L'idée essentielle du film – sa seule idée même – réside dans l'intérêt que le couple américain porte à un couple français résidant dans la chambre d'à côté. Le Français (Melvil Poupaud) et la Française (Mélanie Laurent) sont sexuellement très actifs : le bruit de leurs ébats sort Angelina Jolie de son lit, où elle dort seule, tout habillée. Elle découvre rapidement un trou dans une cloison lui permettant d'observer les ébats mais aussi le quotidien du couple : ils n'ont rien à se dire – on est au cœur du mauvais cinéma français d'auteur. Dans une scène assez réjouissante qui vient après un dîner durant lequel les deux couples ont échangé des banalités en buvant du pastis, Angelina Jolie invite son mari à son poste d'observation, ils voient Melanie Laurent s'effondrer sur son lit sous l'effet de l'ivresse. No sex. « Ils ne tiennent pas l'alcool », dit Brad Pitt. Le pauvre petit spectacle de la chambre d'à côté, ramené à son insignifiance, vient rappeler au spectateur que le film se joue du côté américain : le couple français n'est pas le reflet d'une sexualité perdue, mais un ersatz pathétique du couple américain, qui ne peut rivaliser avec lui sur le terrain du vrai désir.
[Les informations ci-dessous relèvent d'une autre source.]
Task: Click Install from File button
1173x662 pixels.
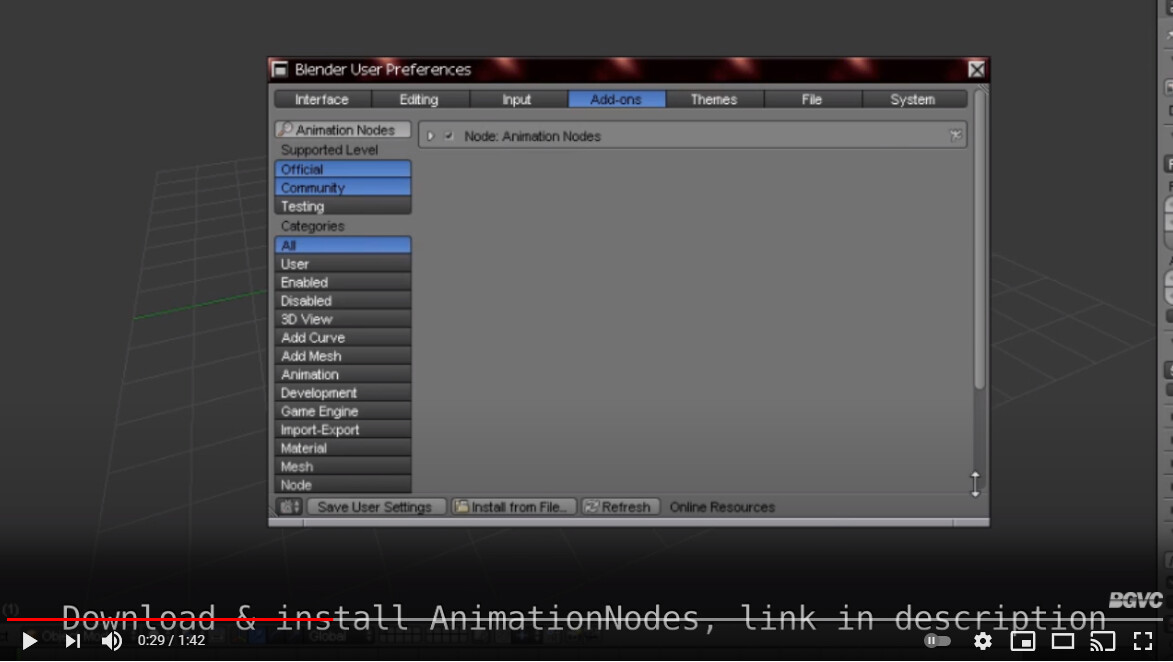Action: pyautogui.click(x=514, y=507)
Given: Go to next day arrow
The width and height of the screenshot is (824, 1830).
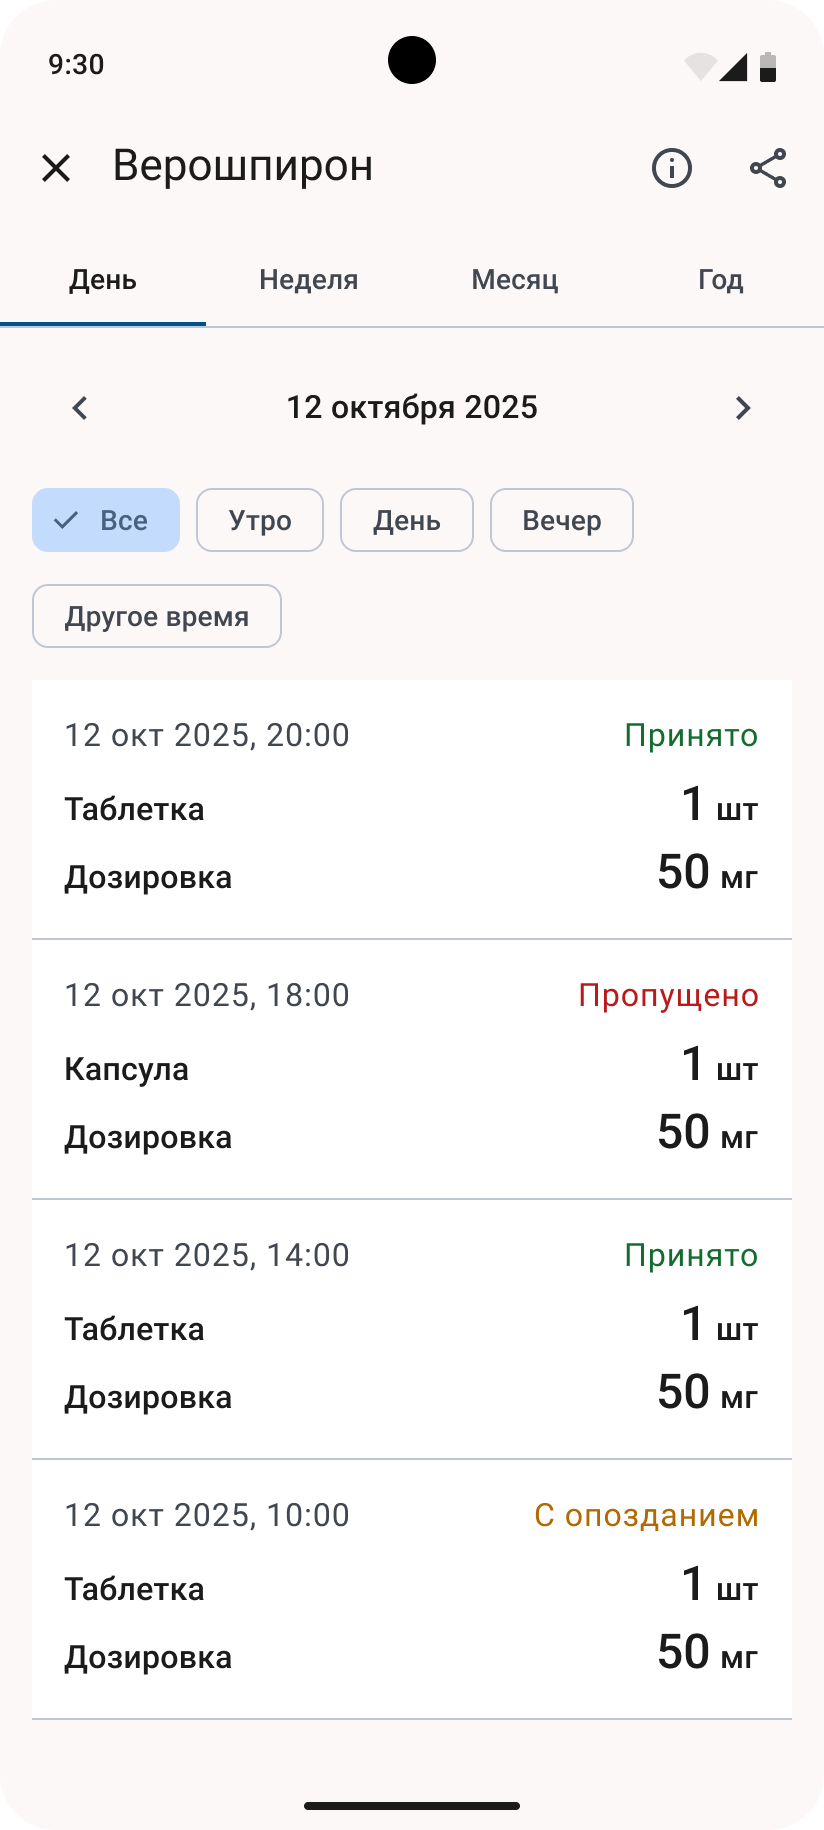Looking at the screenshot, I should [x=742, y=408].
La survie de ce désir, dit le film, implique de longues séances d'abstinence et d'autodestruction plus ou moins masochistes, séances auxquelles Angelina Jolie s'abandonne sans jamais se départir de son élégance.
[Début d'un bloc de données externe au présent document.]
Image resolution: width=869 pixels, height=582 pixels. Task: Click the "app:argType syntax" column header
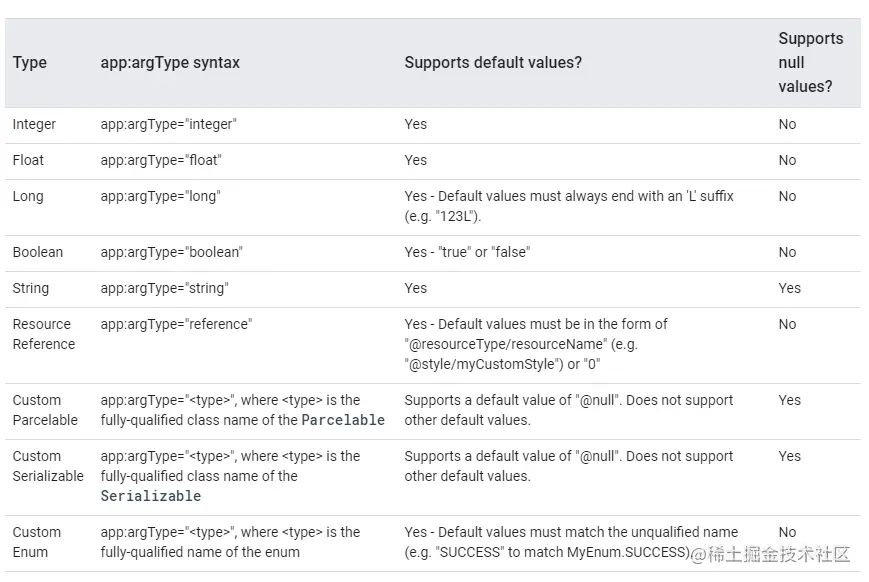[170, 63]
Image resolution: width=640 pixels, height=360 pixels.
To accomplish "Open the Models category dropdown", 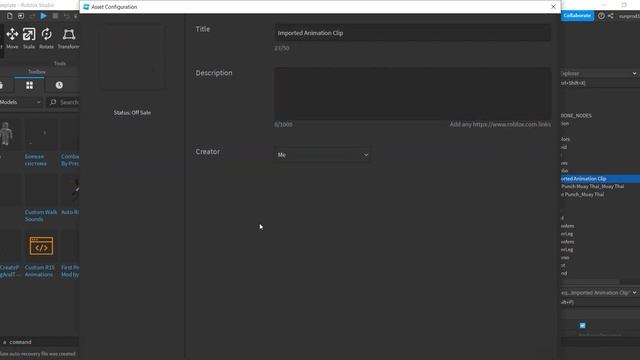I will click(x=20, y=102).
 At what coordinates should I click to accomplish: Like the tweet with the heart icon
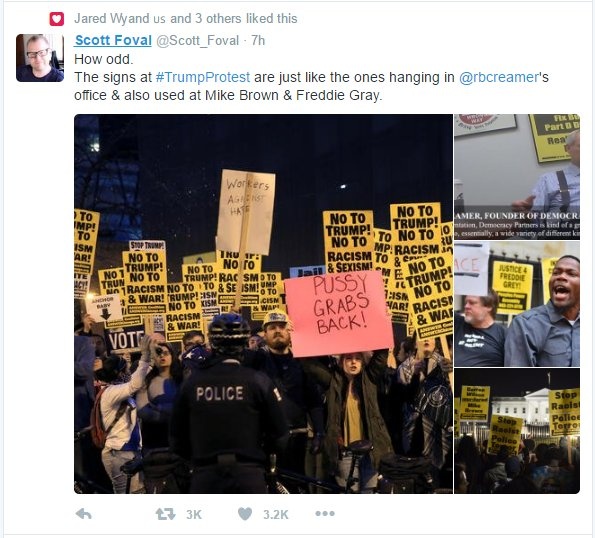(245, 514)
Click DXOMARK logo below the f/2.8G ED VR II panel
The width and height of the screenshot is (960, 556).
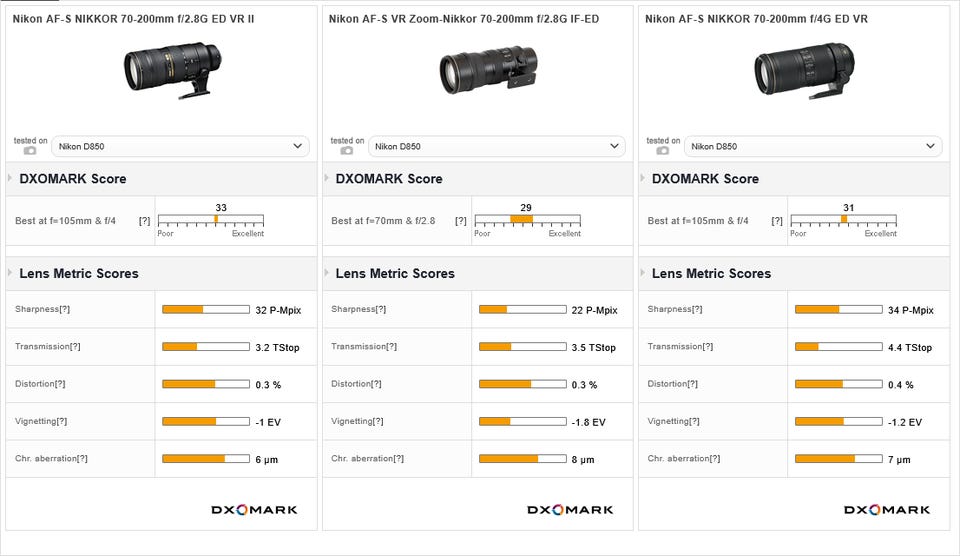[x=254, y=510]

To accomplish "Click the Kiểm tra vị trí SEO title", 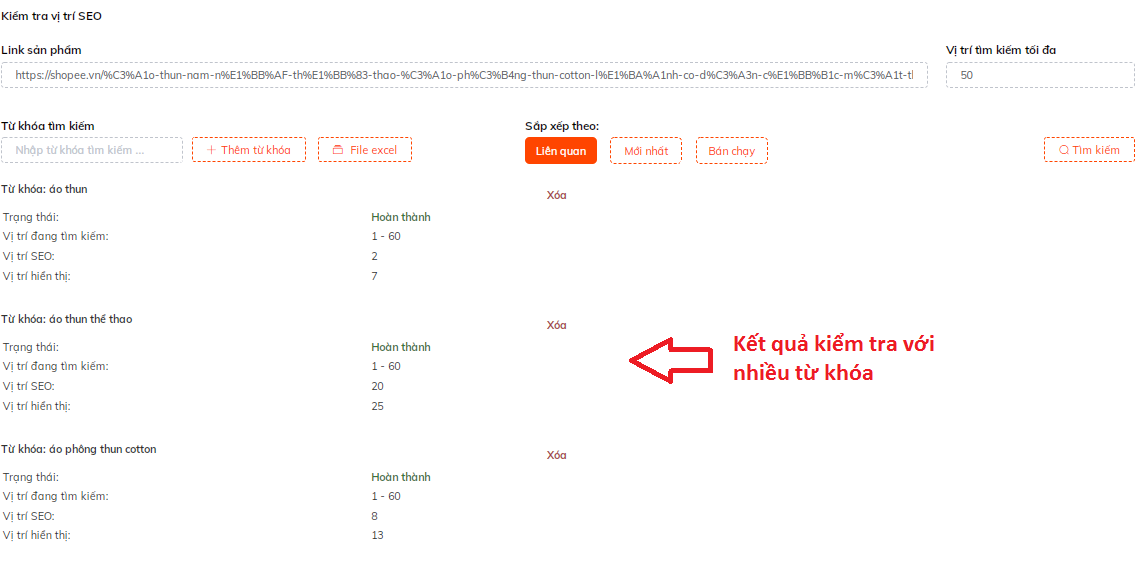I will coord(51,17).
L'élégance, dans By the sea, ne se partage pas : le couple Jolie-Pitt doit éclabousser de sa classe le petit couple français, il doit être un modèle d'élégance intemporelle dans cette côté d'Azur fantasmée qui rappelle l'époque de La Madrague (1968). Un tel narcissisme fixe assez précisément les limites du film, qui aurait pu glisser du côté de Lunes de fiel s'il avait été écrit dans un autre état d'esprit, s'il avait accepté un peu plus la prise de risque. Mais le narcissisme est aussi tellement monstrueux qu'il devient parfois fascinant : dans son rôle d'american writer en panne d'inspiration, Brad Pitt, perdu, ne joue pas, sauf pour refaire les mimiques du lieutenant Aldo Raine dans Inglorious Basterds. Ne reste alors qu'un autoportrait d'Angelina Jolie, où il est difficile de séparer le glamour de la décrépitude. D'un côté le luxe des vêtements et des accessoires (parmi lesquels on remarque la fameuse capeline portée par Audrey Hepburn dans Breakfast at Tiffany's) ; de l'autre l'étrangeté d'un visage déjà massacré par la chirurgie : un visage qui, dans dix ans, ressemblera à celui de Cher ou Melanie Griffith.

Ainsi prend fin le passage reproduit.